(Dataset items)

----------

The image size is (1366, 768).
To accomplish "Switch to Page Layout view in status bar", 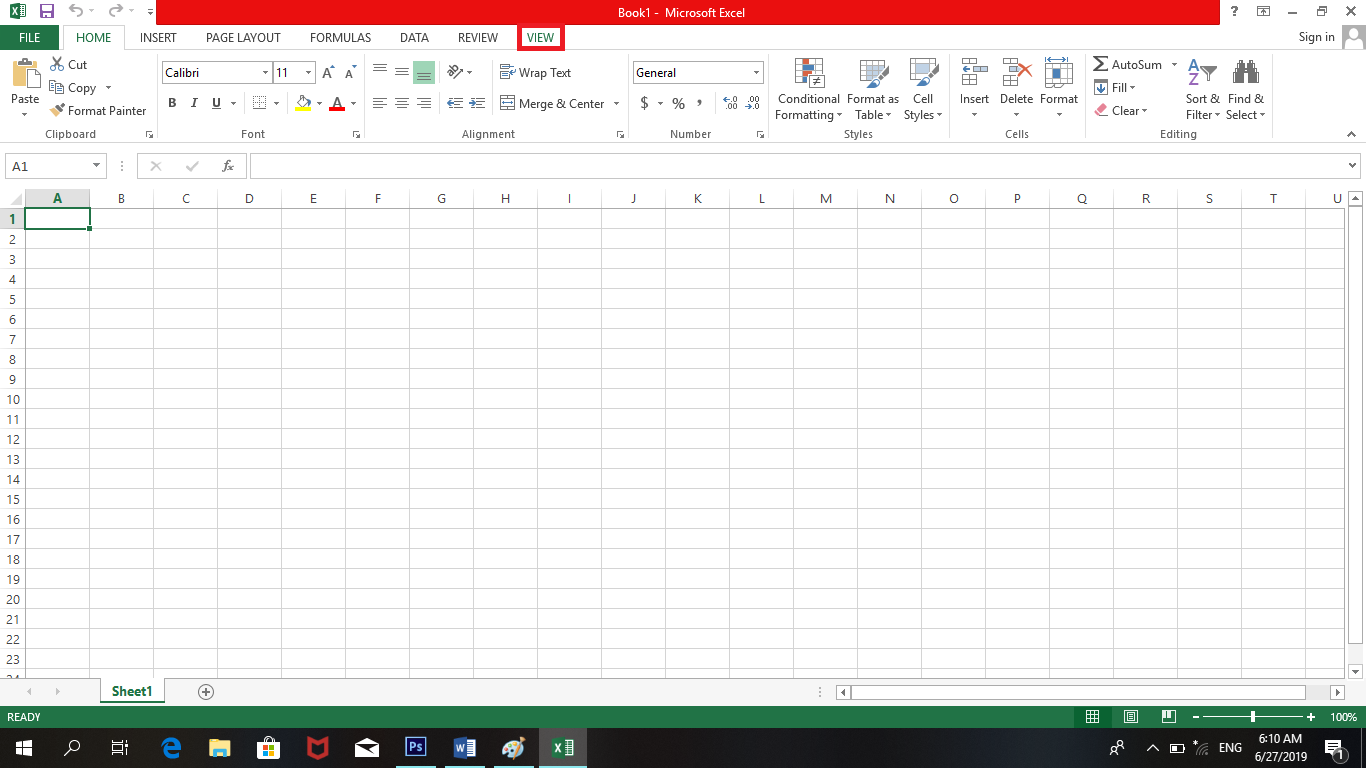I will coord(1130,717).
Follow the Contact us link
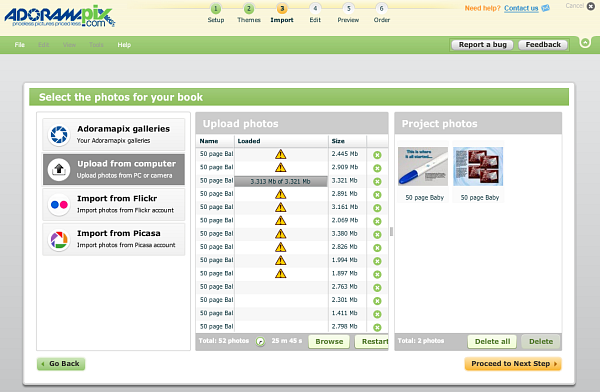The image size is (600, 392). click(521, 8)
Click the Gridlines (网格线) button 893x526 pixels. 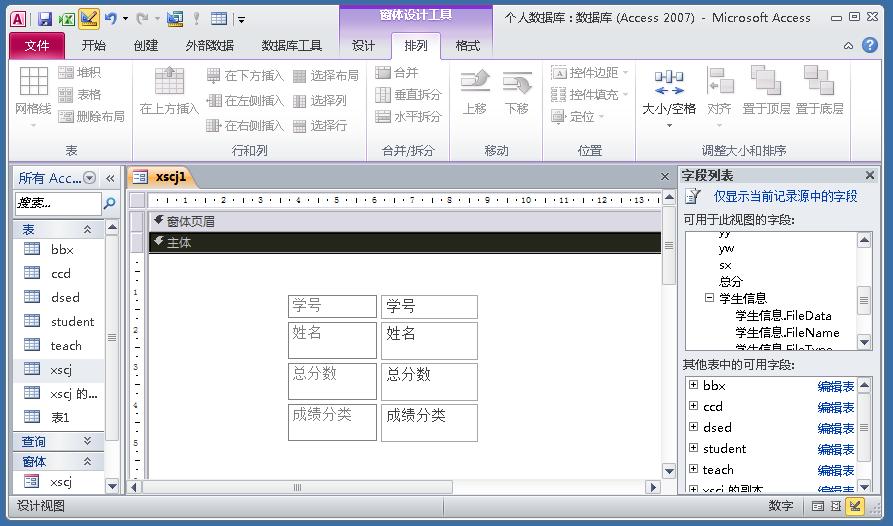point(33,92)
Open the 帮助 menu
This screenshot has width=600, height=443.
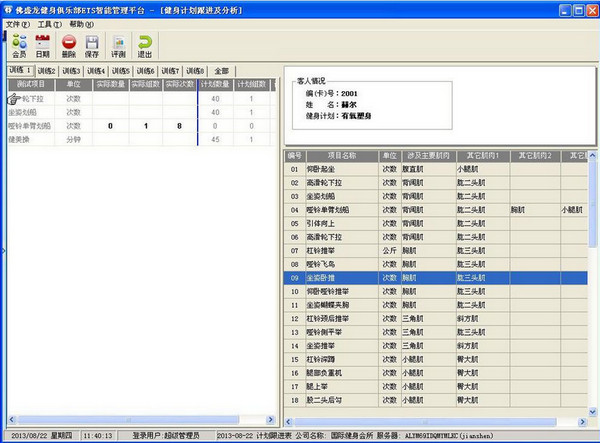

----------

*What is expected*. Pictures don't belong in the copy. Retype exactly the lines from the one with "Open the 帮助 menu" through the last line of the records.

*Answer section*.
Open the 帮助 menu
This screenshot has width=600, height=443.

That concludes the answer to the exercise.